The Act of Parliament used for procuring enclosure had to provide information about the parish concerned. It gave a brief description of the parish, named the Lords of the Manor, the Rector Impropriate, the Vicar and other leading proprietors of land13.
In the Pirton enclosure, three Commissioners were appointed in 1811. These were: Thomas Brown senior of Luton nominated by Radcliffe, Lord of the Manor; Thomas Thorpe of Great Barford, Bedfordshire, nominated by the Rector Impropriate; and William Sedgwick of Rickmansworth, nominated by the proprietors of land. A surveyor was not named in the Act, but the pre-enclosure draft map identifies Thomas Brown of Willian as the surveyor. The Act also specified how a vacancy for a Commissioner was to be dealt with. If the vacancy arose for a Commissioner nominated by particular party to enclosure, such as the Lord of the Manor, that party had the right to nominate a replacement.

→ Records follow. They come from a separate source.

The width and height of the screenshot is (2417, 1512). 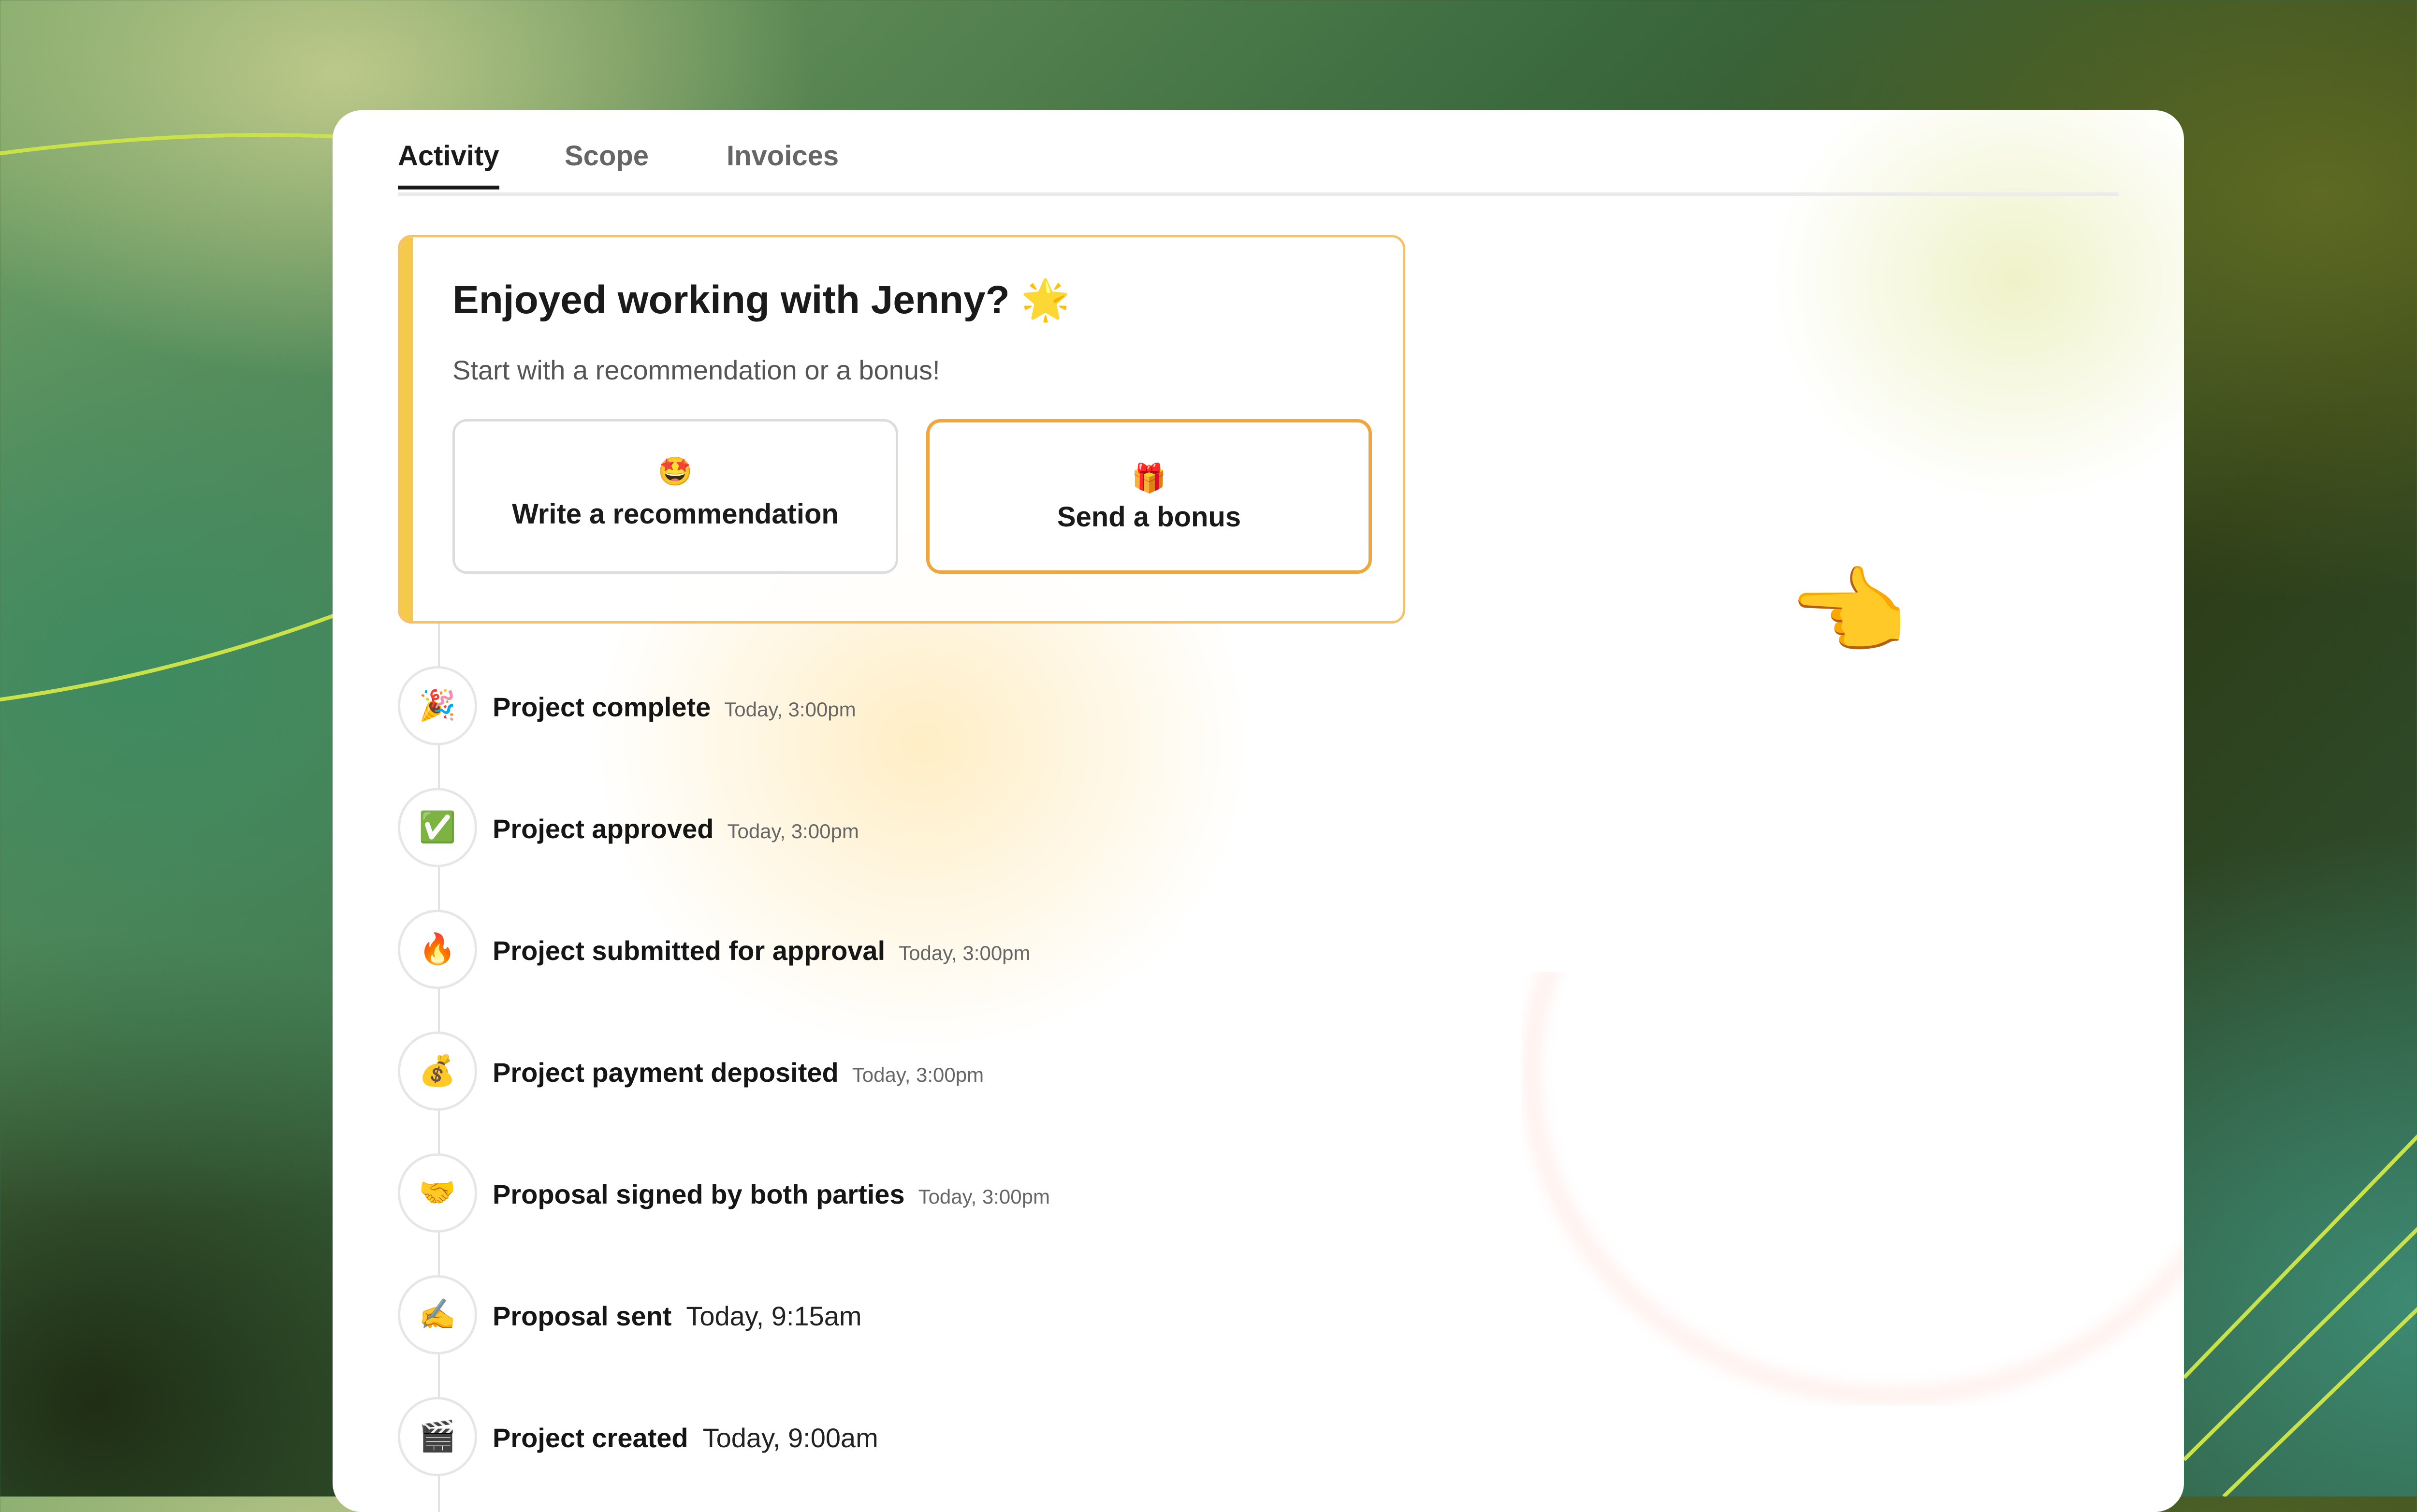 I want to click on timeline-item: 💰 Project payment deposited Today, 3:00pm, so click(x=978, y=1073).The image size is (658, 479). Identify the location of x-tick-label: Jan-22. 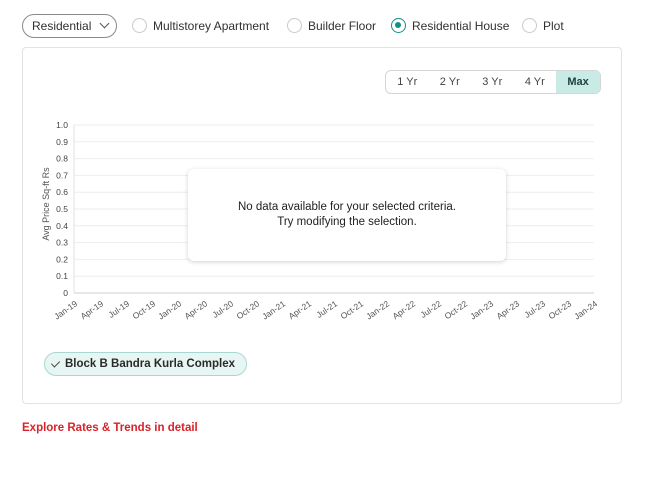
(378, 310).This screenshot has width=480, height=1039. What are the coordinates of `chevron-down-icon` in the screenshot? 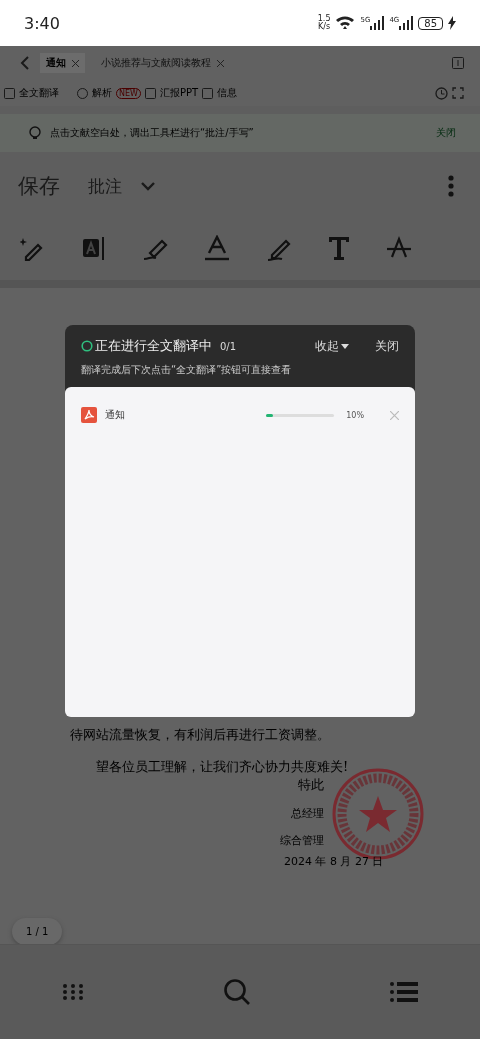 It's located at (148, 186).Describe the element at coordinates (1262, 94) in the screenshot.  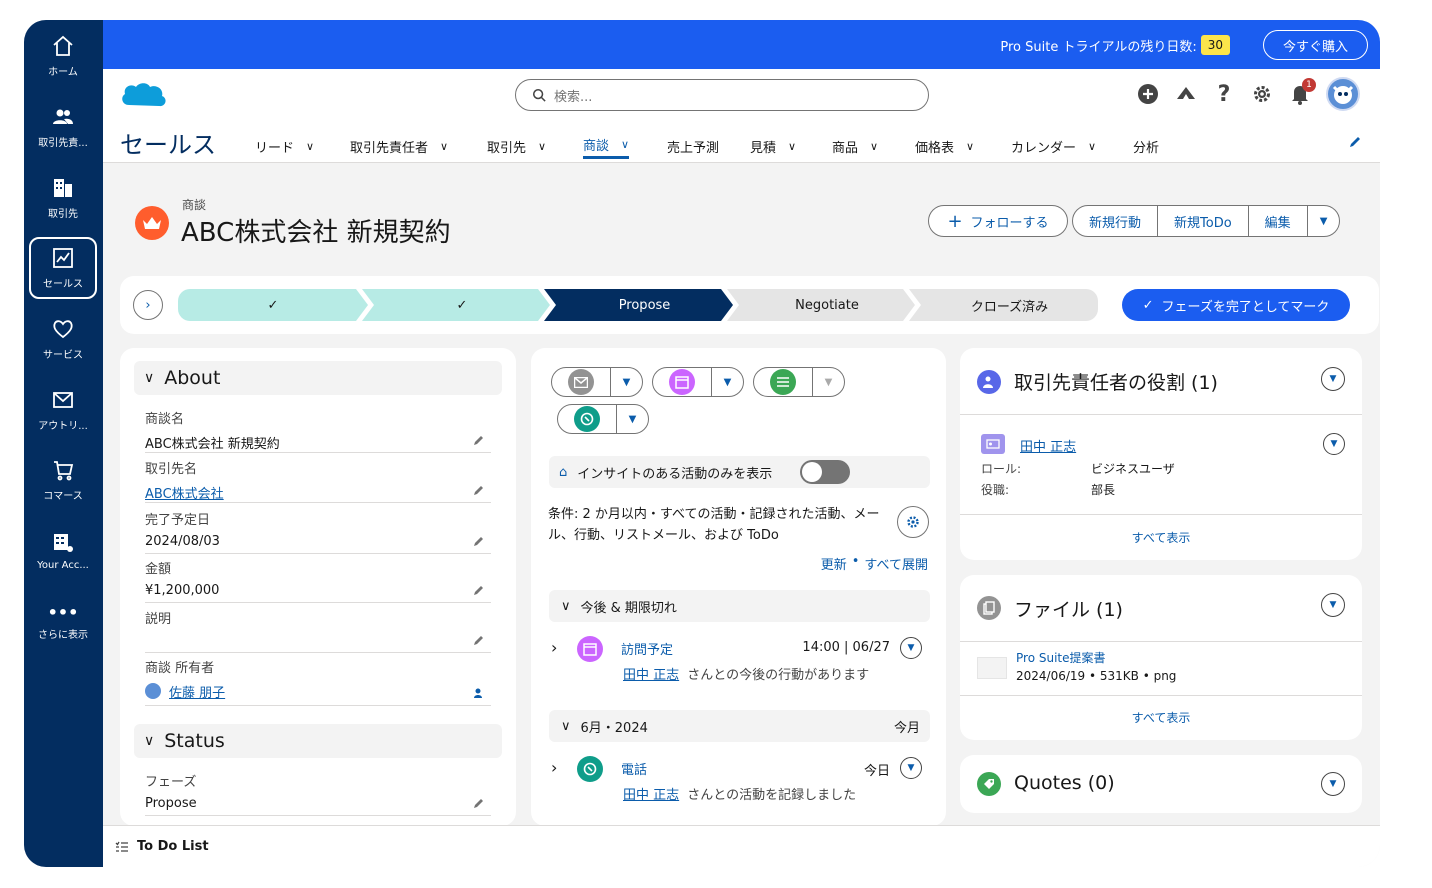
I see `gear-icon` at that location.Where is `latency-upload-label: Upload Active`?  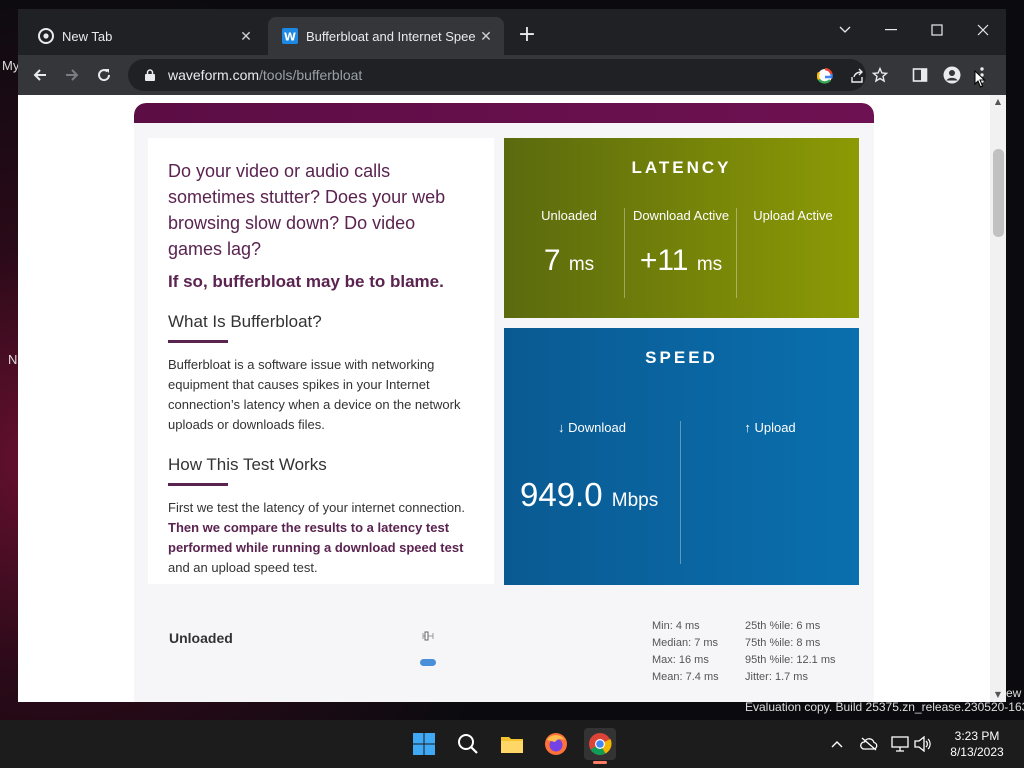
latency-upload-label: Upload Active is located at coordinates (793, 216).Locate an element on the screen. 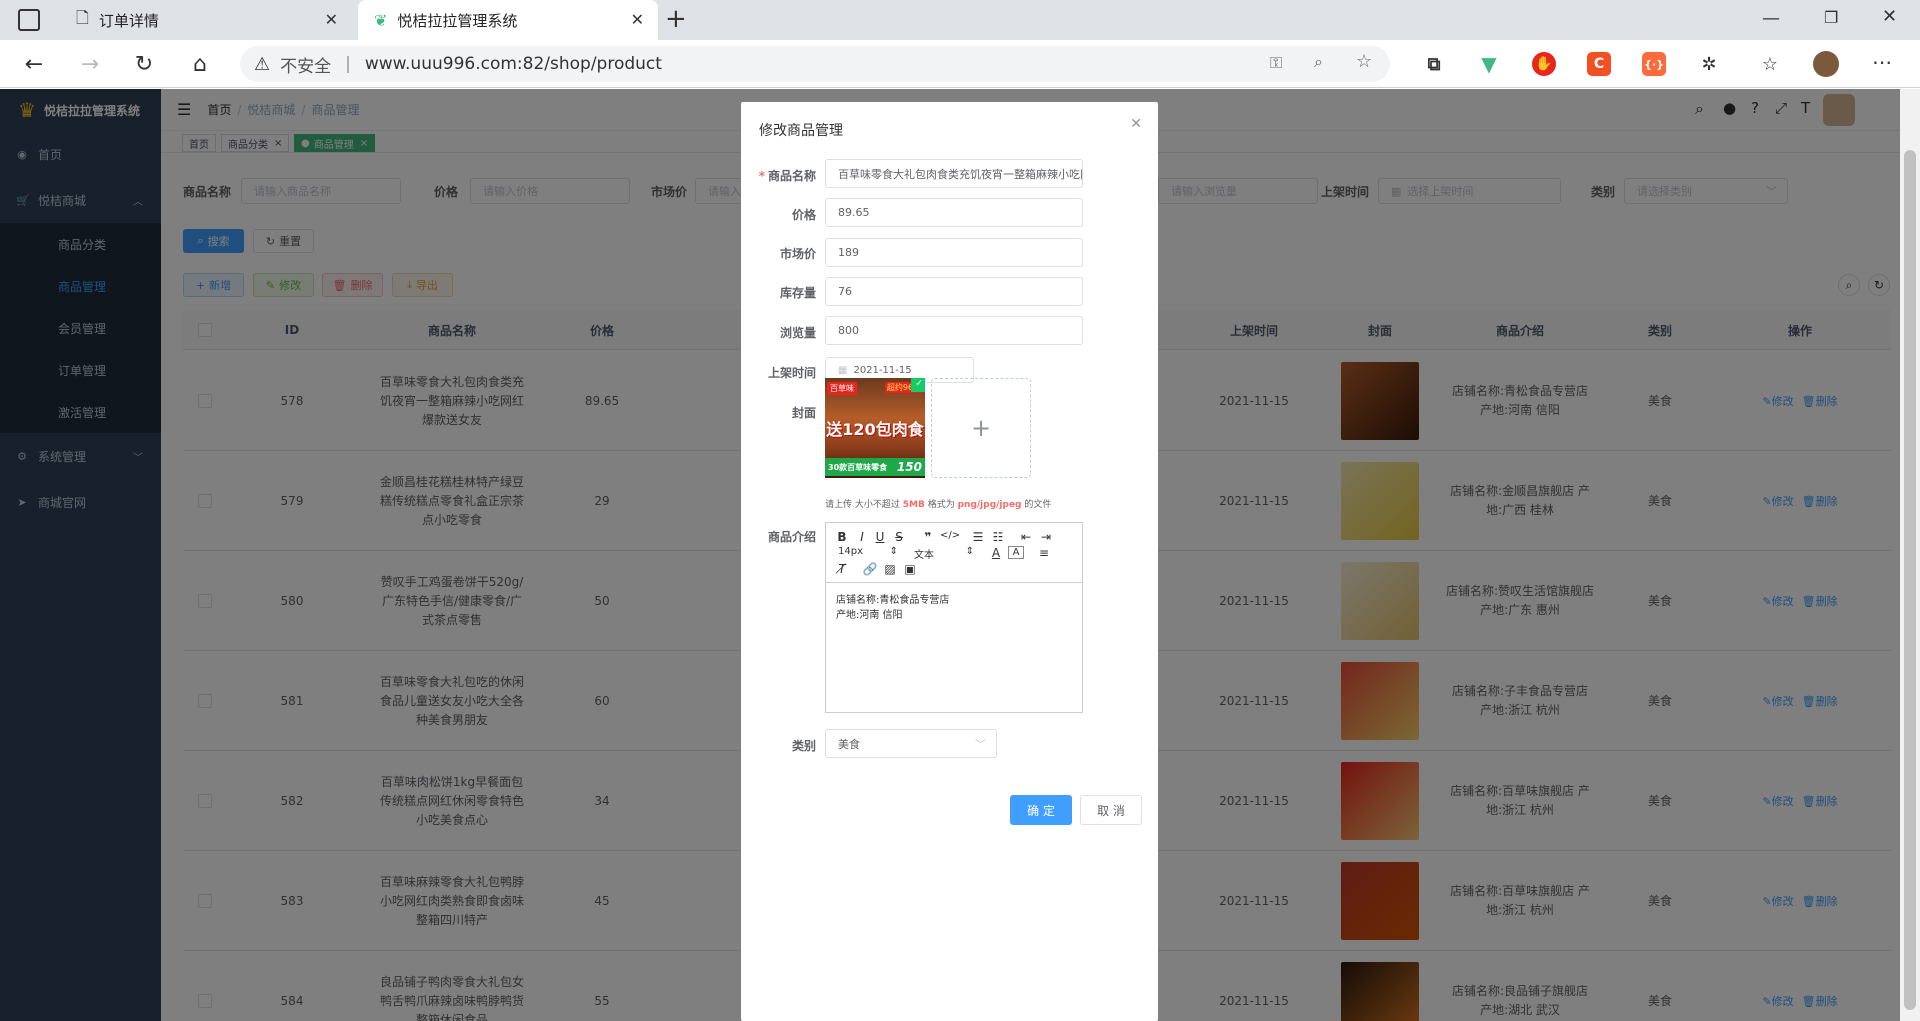  tab-actions-icon is located at coordinates (29, 20). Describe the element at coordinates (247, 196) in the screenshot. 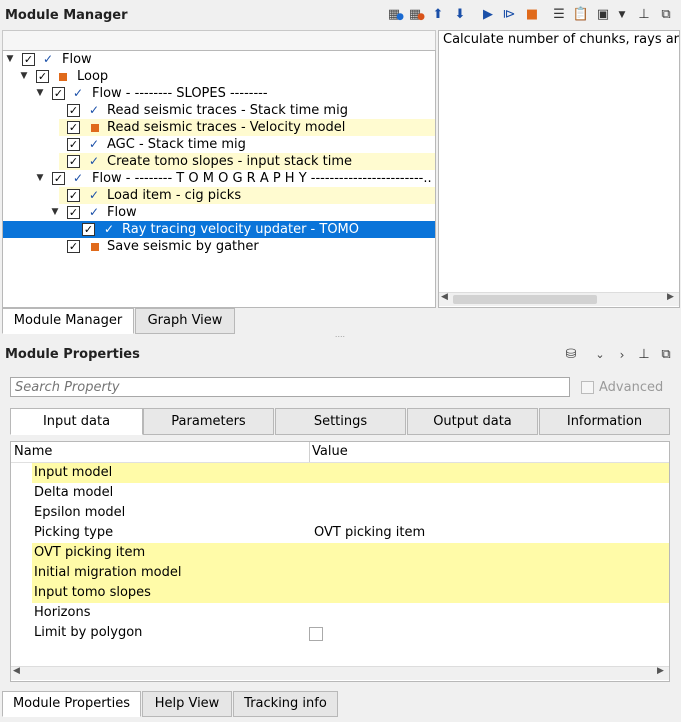

I see `tree-row: ✓ ✓ Load item - cig picks` at that location.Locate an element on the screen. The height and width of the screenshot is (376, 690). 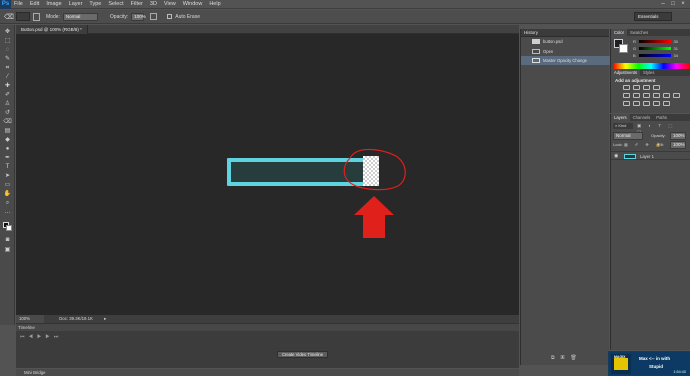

This was particularly important in the process of enclosure in Pirton as both the Rector’s and the proprietor’s nominees died and had to be replaced. The Rector’s nominee was replaced towards the end of the process. The proprietor’s nominees died two years after the Act was passed and he was replaced by the surveyor, Thomas Brown Jnr, who was son of the Lord’s commissioner. This dual role of surveyor and commissioner was unusual and often barred in an Act, but as the survey of land had been completed by 1813, perhaps it was agreed that it was better to have a local man who had already been involved in the surveying as the process had already been delayed by two deaths. In addition, the agricultural market was facing recession.
The duties and powers of the Commissioners were clearly outlined in the Act. They were empowered to reallocate land, set out the boundaries of the manor, extinguish rights, determine differences, and award costs. All meetings were advertised both with a notice fixed in south door of the Church -- and by being read out at divine service – and via an advertisement placed in the County Chronicle, perhaps to inform the absentee landlords to present their claims. The meetings had to be held either in the Parish or within an eight mile radius of its boundaries. Evidence shows that most meetings for Pirton took place on market day at the Sun Inn in Hitchin, a venue which was “convenient” for farmers and businessmen.
Road construction was an important aspect of enclosure. Roads dividing parishes were to be at least 30 feet wide and repairs shared equally between parishes. Commissioners had power to stop the roads, bridleways and footpaths in between old enclosures, but these orders had to go before the Justices of the Peace at Quarter Sessions to be ratified. The Act also demanded that up to five acres of land should be set aside for public pits for gravel, stone, chalk and sand. These pits had to have good road access to be used to repair public roads.
Drainage of land was to be improved, after assessment by the Commissioners. Old watercourses were to be scoured, deepened, straitened or diverted and new ones dug as needed. The benefits to each proprietor were to be assessed so that they could be charged proportionally.
The Lord of the Manor was allowed an allotment from the ‘waste’. He was to receive one 18th part of the commons and waste in lieu of the Lord’s right to soil.
The Act decreed that the tithes were to be extinguished and land allocated in lieu. The allotments were usually in proportion of total land being enclosed -- that is 1/5 arable, 1/10 wood, and 1/8 residue. Such land was to be ring fenced with ditches and quickset hedges at the expense of the proprietors of adjoining land. They also had to maintain them for the following seven years. Thus the outer perimeter was fenced by others, but if the Rector wanted to subdivide the fields, it was at his own expense. Common rights and were to be compensated by common pasture instead of distinct allotments of land
All expenses of the Act were to be borne by proprietors, owners or persons having rights or interest in the land [except the Rector Impropriate and the Vicar]. Commissioners had to present annual accounts to JP’s and this may account for the survival of such large numbers of financial documents
As soon as the Act was passed the Commissioners assumed power to conduct the course of husbandry. In order to make the transition from open field to enclosed fields as smooth as possible, the Commissioners arranged for land to be ploughed, dunged, sown and harvested. This process can be seen in the bill for farming in Pirton in Table 4. The cost of production of 30 acres of wheat was £222, which was sold for £337 -- the profit being £115, or nearly four pounds per acre. Bills were presented by the tenants and paid by the Commissioners. The tenants continued to work on their own farms.